### [What the exercise asks]
Your answer must consist solely of the line containing "How do I perform: Select" and all subsequent lines through the end of the entries, reproduced exactly.
[[ Supplied information open ]]
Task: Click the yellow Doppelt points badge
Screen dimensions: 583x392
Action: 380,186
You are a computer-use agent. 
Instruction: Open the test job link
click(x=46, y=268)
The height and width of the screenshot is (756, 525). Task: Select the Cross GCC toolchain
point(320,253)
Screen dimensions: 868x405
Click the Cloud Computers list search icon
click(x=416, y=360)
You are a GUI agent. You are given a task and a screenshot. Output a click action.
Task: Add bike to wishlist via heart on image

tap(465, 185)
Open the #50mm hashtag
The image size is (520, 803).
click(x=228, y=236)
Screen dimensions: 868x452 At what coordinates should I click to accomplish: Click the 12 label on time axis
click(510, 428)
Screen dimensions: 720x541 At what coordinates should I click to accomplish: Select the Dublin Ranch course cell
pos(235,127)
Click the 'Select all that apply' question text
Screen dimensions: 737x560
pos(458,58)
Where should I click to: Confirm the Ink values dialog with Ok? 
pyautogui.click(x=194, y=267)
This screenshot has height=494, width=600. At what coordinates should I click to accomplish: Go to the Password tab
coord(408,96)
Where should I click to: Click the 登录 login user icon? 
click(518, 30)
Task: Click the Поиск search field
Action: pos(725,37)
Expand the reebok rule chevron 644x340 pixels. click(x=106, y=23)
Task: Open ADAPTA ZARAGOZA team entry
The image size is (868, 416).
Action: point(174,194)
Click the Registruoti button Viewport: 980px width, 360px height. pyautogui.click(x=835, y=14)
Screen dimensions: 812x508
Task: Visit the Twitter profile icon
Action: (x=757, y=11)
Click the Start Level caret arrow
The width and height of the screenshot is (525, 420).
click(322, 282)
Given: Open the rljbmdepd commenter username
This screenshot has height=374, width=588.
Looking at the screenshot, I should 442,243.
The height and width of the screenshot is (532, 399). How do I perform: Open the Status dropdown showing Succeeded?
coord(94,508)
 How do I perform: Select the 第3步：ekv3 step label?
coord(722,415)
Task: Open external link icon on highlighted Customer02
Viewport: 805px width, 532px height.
[[ Supplied information closed ]]
### [Response to this task]
 How do I perform: Select the 第3步：ekv3 step label?
coord(722,415)
Task: Open external link icon on highlighted Customer02
Viewport: 805px width, 532px height.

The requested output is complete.